# [What the task requires]
There is material below. Print exactly the lines starting at the line with "Task: Click path" and ending at the line with "You are a computer-use agent. This", ends included, and no others.
** Opening Material to process block **
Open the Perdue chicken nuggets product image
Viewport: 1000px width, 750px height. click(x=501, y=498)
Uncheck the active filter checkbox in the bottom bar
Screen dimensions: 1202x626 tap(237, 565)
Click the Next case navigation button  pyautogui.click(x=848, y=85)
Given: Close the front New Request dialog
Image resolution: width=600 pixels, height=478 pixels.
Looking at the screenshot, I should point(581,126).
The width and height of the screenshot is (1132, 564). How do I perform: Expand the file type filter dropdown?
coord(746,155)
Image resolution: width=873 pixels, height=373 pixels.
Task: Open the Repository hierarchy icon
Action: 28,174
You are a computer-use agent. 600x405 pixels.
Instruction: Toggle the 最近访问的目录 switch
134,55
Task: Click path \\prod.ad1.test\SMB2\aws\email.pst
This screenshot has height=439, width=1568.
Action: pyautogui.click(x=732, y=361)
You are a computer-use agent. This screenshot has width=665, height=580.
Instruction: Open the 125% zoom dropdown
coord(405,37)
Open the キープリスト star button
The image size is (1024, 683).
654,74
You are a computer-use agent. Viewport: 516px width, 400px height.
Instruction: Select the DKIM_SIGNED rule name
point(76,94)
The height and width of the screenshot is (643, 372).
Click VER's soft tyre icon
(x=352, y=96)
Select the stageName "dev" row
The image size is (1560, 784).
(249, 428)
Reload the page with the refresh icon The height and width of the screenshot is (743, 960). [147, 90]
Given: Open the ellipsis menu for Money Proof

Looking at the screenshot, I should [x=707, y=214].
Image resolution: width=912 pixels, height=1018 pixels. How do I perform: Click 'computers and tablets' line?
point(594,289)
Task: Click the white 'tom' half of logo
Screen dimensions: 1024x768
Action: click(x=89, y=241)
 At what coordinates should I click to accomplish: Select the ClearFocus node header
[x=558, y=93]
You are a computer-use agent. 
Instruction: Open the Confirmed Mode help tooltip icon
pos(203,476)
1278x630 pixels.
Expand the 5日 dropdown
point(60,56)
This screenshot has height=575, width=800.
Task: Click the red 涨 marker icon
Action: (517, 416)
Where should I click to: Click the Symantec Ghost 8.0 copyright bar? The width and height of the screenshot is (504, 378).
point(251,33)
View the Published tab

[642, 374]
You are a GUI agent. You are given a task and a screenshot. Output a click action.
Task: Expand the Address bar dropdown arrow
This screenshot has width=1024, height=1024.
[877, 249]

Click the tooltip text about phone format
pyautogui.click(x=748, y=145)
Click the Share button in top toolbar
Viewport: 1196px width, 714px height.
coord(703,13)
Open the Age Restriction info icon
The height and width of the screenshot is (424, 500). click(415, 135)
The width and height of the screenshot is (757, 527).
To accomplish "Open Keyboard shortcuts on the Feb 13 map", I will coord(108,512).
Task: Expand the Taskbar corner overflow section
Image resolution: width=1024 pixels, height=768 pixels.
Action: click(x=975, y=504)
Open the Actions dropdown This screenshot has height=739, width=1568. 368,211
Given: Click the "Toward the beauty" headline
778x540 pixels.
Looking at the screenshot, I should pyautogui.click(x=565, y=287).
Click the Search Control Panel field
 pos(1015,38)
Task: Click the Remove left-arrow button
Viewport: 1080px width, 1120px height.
** Closing Material to process block **
# [Completed exercise]
Task: Click path \\prod.ad1.test\SMB2\aws\email.pst
This screenshot has height=439, width=1568.
Action: pyautogui.click(x=732, y=361)
You are a computer-use agent. This screenshot has width=665, height=580.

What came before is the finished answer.